> Your goal
Render the part of the records below that opens with the line containing "Image resolution: width=621" and runs through the end of the records as a numbered list, with blank lines dropped. Leave the pictures out of your answer.

(Collected data entries)
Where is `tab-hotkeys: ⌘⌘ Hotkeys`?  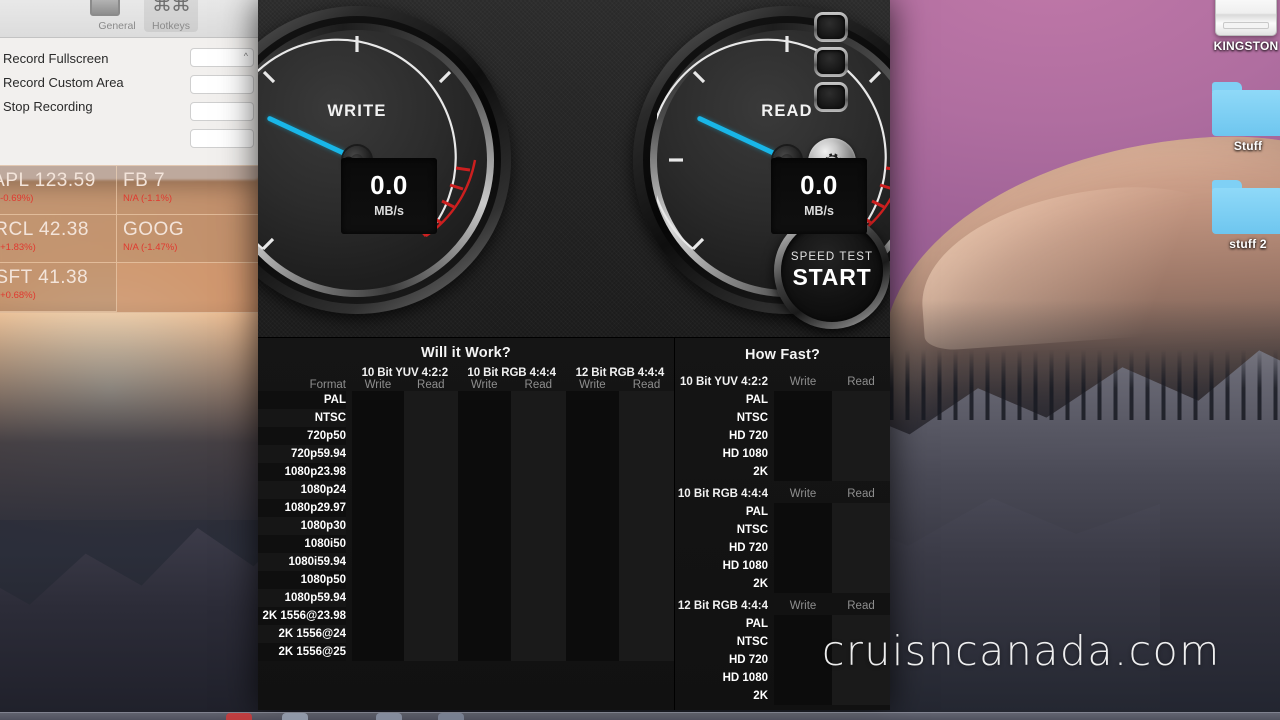 tab-hotkeys: ⌘⌘ Hotkeys is located at coordinates (171, 16).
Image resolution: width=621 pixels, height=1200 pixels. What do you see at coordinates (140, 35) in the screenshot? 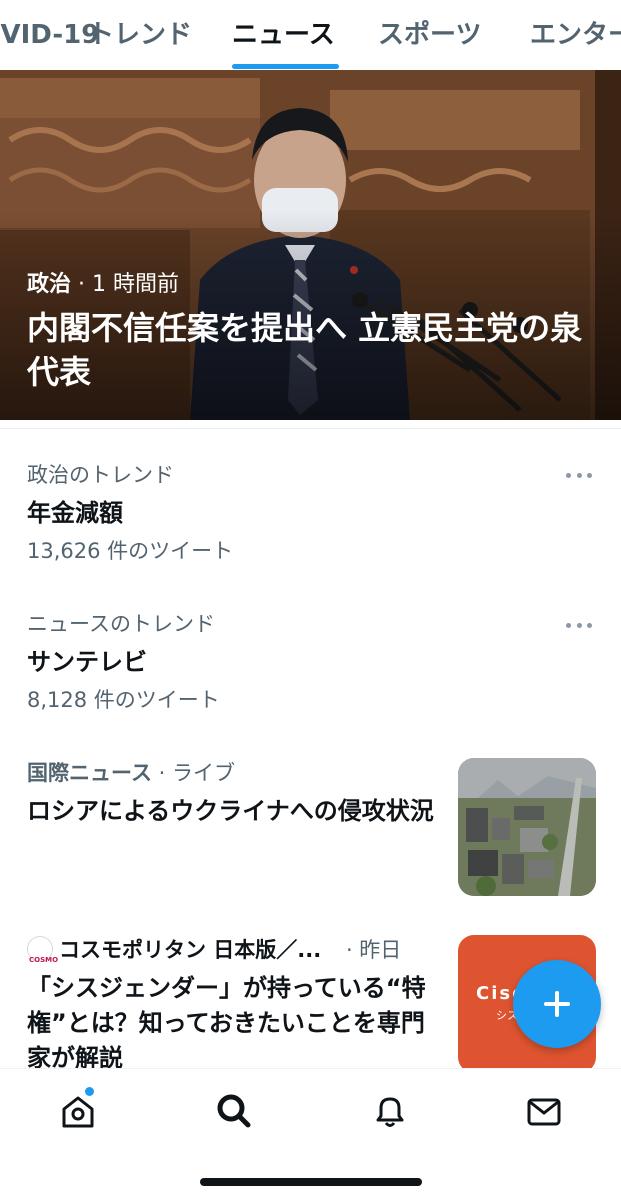
I see `tab-trend: トレンド` at bounding box center [140, 35].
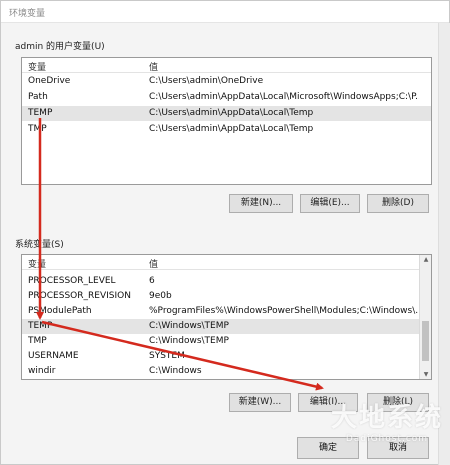 The height and width of the screenshot is (465, 450). I want to click on user-var-row-temp: TEMP C:\Users\admin\AppData\Local\Temp, so click(226, 114).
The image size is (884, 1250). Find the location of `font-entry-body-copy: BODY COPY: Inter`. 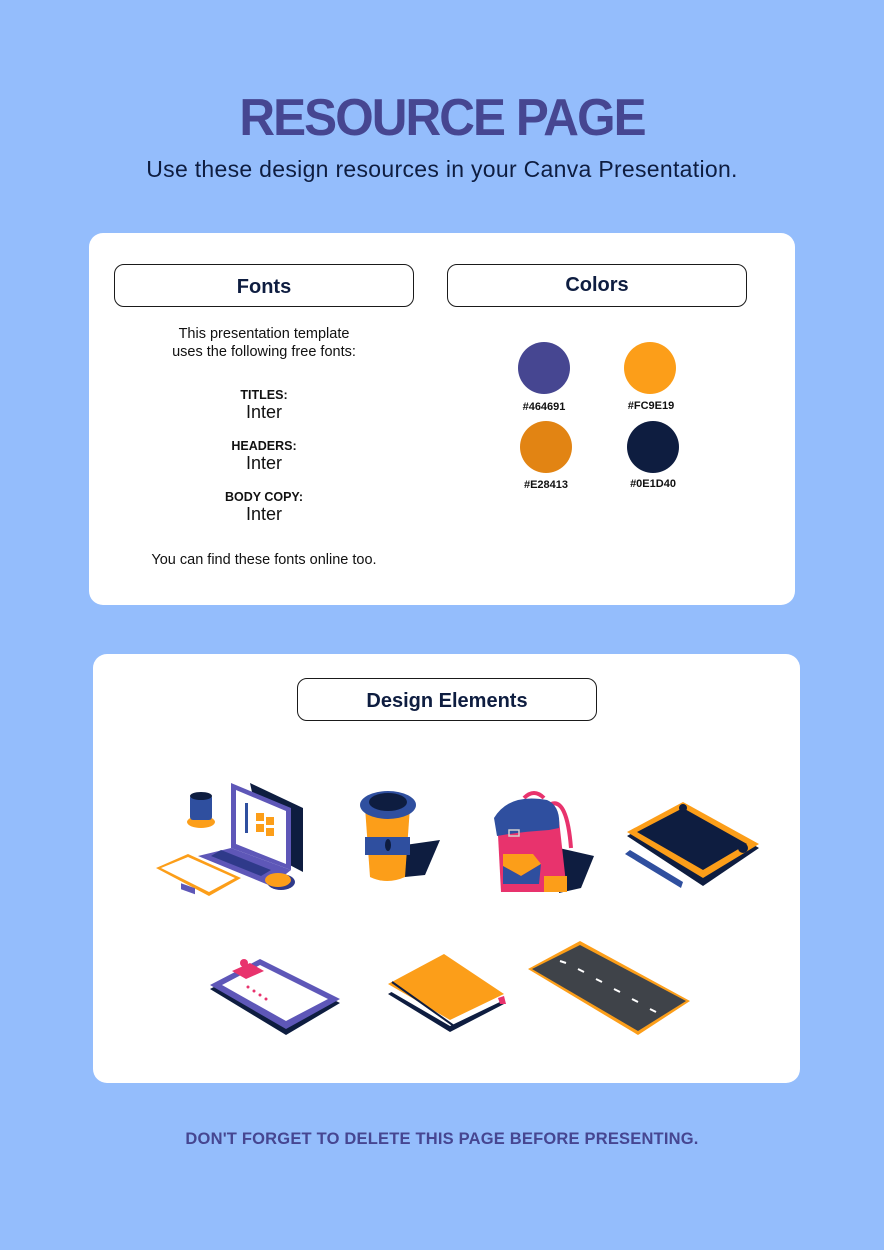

> Response below
1. Image resolution: width=621 pixels, height=1200 pixels. What do you see at coordinates (140, 35) in the screenshot? 
2. I see `tab-trend: トレンド` at bounding box center [140, 35].
3.  The height and width of the screenshot is (465, 450). I want to click on user-var-row-temp: TEMP C:\Users\admin\AppData\Local\Temp, so click(226, 114).
4. The image size is (884, 1250). Find the location of `font-entry-body-copy: BODY COPY: Inter`. 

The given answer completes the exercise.